Write out the entries once more, exactly as they appear.
-- Provided data follows --
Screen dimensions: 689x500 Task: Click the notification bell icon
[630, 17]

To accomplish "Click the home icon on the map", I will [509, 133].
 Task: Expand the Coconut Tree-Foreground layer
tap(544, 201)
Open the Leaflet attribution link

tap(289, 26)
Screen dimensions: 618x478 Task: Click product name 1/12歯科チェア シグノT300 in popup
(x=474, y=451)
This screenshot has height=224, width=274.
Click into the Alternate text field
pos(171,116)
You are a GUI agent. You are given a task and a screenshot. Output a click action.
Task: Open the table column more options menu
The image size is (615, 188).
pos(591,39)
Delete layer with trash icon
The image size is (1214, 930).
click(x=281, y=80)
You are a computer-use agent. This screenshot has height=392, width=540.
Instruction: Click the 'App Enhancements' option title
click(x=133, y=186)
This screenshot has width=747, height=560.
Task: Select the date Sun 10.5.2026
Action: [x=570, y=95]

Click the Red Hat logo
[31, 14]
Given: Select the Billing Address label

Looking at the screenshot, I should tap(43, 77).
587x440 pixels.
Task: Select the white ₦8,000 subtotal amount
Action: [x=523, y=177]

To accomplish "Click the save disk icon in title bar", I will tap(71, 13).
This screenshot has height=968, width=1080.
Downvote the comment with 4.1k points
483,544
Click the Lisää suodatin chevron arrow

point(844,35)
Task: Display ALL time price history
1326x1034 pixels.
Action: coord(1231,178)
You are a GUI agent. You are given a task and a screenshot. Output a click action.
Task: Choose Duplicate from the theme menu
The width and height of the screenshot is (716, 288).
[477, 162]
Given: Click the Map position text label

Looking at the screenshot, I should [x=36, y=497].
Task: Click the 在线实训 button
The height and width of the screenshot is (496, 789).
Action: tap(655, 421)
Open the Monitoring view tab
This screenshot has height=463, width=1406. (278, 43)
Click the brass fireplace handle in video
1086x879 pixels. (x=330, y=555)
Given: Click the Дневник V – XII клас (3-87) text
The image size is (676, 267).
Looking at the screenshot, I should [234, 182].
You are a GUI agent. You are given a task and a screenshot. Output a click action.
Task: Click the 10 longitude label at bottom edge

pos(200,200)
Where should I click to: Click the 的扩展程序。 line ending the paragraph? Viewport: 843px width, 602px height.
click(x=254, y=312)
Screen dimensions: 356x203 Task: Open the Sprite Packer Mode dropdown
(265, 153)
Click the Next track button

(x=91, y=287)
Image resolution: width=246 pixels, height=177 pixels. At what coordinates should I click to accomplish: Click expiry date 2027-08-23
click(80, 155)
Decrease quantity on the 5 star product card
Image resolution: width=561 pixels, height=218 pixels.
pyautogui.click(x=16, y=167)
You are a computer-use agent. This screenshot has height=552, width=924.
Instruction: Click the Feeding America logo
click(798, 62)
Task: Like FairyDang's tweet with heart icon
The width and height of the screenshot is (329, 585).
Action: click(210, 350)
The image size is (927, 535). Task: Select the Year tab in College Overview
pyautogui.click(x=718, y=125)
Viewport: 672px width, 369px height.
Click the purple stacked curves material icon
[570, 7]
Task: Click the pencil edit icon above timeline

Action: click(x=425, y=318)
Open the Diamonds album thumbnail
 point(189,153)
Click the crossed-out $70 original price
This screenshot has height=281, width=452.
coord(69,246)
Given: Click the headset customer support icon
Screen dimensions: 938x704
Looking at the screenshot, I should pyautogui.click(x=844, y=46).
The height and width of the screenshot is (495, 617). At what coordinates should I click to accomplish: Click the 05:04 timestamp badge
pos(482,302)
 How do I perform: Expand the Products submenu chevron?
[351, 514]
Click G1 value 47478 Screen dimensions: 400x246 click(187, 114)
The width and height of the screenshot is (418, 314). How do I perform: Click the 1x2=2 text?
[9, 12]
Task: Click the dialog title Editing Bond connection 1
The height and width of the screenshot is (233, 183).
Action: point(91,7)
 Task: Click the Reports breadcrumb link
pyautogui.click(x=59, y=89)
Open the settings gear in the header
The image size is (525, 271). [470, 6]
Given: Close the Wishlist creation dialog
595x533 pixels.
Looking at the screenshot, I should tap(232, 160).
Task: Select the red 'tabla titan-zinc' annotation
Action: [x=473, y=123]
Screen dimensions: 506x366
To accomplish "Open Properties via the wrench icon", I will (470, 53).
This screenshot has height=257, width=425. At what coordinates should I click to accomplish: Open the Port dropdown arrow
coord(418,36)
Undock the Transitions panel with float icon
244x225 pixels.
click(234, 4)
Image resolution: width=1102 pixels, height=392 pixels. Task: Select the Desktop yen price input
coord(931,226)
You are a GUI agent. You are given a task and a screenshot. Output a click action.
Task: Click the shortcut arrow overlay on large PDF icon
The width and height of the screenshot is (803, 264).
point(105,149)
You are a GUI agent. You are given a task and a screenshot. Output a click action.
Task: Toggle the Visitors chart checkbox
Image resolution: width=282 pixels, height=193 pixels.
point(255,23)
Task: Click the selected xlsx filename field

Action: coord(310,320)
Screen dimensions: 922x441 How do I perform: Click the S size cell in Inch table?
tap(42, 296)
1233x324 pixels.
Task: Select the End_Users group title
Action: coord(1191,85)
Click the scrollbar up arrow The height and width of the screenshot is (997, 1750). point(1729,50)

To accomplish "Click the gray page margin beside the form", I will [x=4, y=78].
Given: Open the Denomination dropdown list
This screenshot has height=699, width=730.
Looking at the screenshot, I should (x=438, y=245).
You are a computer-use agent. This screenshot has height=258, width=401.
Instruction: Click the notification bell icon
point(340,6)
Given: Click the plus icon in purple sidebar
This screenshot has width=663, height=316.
-- Provided data concluded --
## Solution to the problem
Screen dimensions: 689x500 Task: Click the notification bell icon
[630, 17]

To accomplish "Click the home icon on the map", I will [509, 133].
 Task: Expand the Coconut Tree-Foreground layer
tap(544, 201)
Open the Leaflet attribution link

tap(289, 26)
Screen dimensions: 618x478 Task: Click product name 1/12歯科チェア シグノT300 in popup
(x=474, y=451)
This screenshot has height=224, width=274.
Click into the Alternate text field
pos(171,116)
You are a GUI agent. You are given a task and a screenshot. Output a click action.
Task: Open the table column more options menu
The image size is (615, 188).
pos(591,39)
Delete layer with trash icon
The image size is (1214, 930).
click(x=281, y=80)
You are a computer-use agent. This screenshot has height=392, width=540.
Instruction: Click the 'App Enhancements' option title
click(x=133, y=186)
This screenshot has width=747, height=560.
Task: Select the date Sun 10.5.2026
Action: [x=570, y=95]

Click the Red Hat logo
[31, 14]
Given: Select the Billing Address label

Looking at the screenshot, I should tap(43, 77).
587x440 pixels.
Task: Select the white ₦8,000 subtotal amount
Action: [x=523, y=177]

To accomplish "Click the save disk icon in title bar", I will tap(71, 13).
This screenshot has height=968, width=1080.
Downvote the comment with 4.1k points
483,544
Click the Lisää suodatin chevron arrow

point(844,35)
Task: Display ALL time price history
1326x1034 pixels.
Action: coord(1231,178)
You are a GUI agent. You are given a task and a screenshot. Output a click action.
Task: Choose Duplicate from the theme menu
The width and height of the screenshot is (716, 288).
[477, 162]
Given: Click the Map position text label

Looking at the screenshot, I should [x=36, y=497].
Task: Click the 在线实训 button
The height and width of the screenshot is (496, 789).
Action: tap(655, 421)
Open the Monitoring view tab
This screenshot has height=463, width=1406. (278, 43)
Click the brass fireplace handle in video
1086x879 pixels. (x=330, y=555)
Given: Click the Дневник V – XII клас (3-87) text
The image size is (676, 267).
Looking at the screenshot, I should [234, 182].
You are a GUI agent. You are given a task and a screenshot. Output a click action.
Task: Click the 10 longitude label at bottom edge

pos(200,200)
Where should I click to: Click the 的扩展程序。 line ending the paragraph? Viewport: 843px width, 602px height.
click(x=254, y=312)
Screen dimensions: 356x203 Task: Open the Sprite Packer Mode dropdown
(265, 153)
Click the Next track button

(x=91, y=287)
Image resolution: width=246 pixels, height=177 pixels. At what coordinates should I click to accomplish: Click expiry date 2027-08-23
click(80, 155)
Decrease quantity on the 5 star product card
Image resolution: width=561 pixels, height=218 pixels.
pyautogui.click(x=16, y=167)
You are a computer-use agent. This screenshot has height=552, width=924.
Instruction: Click the Feeding America logo
click(798, 62)
Task: Like FairyDang's tweet with heart icon
The width and height of the screenshot is (329, 585).
Action: click(210, 350)
The image size is (927, 535). Task: Select the Year tab in College Overview
pyautogui.click(x=718, y=125)
Viewport: 672px width, 369px height.
Click the purple stacked curves material icon
[570, 7]
Task: Click the pencil edit icon above timeline

Action: click(x=425, y=318)
Open the Diamonds album thumbnail
 point(189,153)
Click the crossed-out $70 original price
This screenshot has height=281, width=452.
coord(69,246)
Given: Click the headset customer support icon
Screen dimensions: 938x704
Looking at the screenshot, I should pyautogui.click(x=844, y=46).
The height and width of the screenshot is (495, 617). At what coordinates should I click to accomplish: Click the 05:04 timestamp badge
pos(482,302)
 How do I perform: Expand the Products submenu chevron?
[351, 514]
Click G1 value 47478 Screen dimensions: 400x246 click(187, 114)
The width and height of the screenshot is (418, 314). How do I perform: Click the 1x2=2 text?
[9, 12]
Task: Click the dialog title Editing Bond connection 1
The height and width of the screenshot is (233, 183).
Action: point(91,7)
 Task: Click the Reports breadcrumb link
pyautogui.click(x=59, y=89)
Open the settings gear in the header
The image size is (525, 271). [470, 6]
Given: Close the Wishlist creation dialog
595x533 pixels.
Looking at the screenshot, I should tap(232, 160).
Task: Select the red 'tabla titan-zinc' annotation
Action: [x=473, y=123]
Screen dimensions: 506x366
To accomplish "Open Properties via the wrench icon", I will (470, 53).
This screenshot has height=257, width=425. At what coordinates should I click to accomplish: Open the Port dropdown arrow
coord(418,36)
Undock the Transitions panel with float icon
244x225 pixels.
click(234, 4)
Image resolution: width=1102 pixels, height=392 pixels. Task: Select the Desktop yen price input
coord(931,226)
You are a GUI agent. You are given a task and a screenshot. Output a click action.
Task: Click the shortcut arrow overlay on large PDF icon
The width and height of the screenshot is (803, 264).
point(105,149)
You are a GUI agent. You are given a task and a screenshot. Output a click action.
Task: Toggle the Visitors chart checkbox
Image resolution: width=282 pixels, height=193 pixels.
point(255,23)
Task: Click the selected xlsx filename field

Action: coord(310,320)
Screen dimensions: 922x441 How do I perform: Click the S size cell in Inch table?
tap(42, 296)
1233x324 pixels.
Task: Select the End_Users group title
Action: coord(1191,85)
Click the scrollbar up arrow The height and width of the screenshot is (997, 1750). point(1729,50)

To accomplish "Click the gray page margin beside the form", I will [x=4, y=78].
Given: Open the Denomination dropdown list
This screenshot has height=699, width=730.
Looking at the screenshot, I should (x=438, y=245).
You are a computer-use agent. This screenshot has height=258, width=401.
Instruction: Click the notification bell icon
point(340,6)
Given: Click the plus icon in purple sidebar
This screenshot has width=663, height=316.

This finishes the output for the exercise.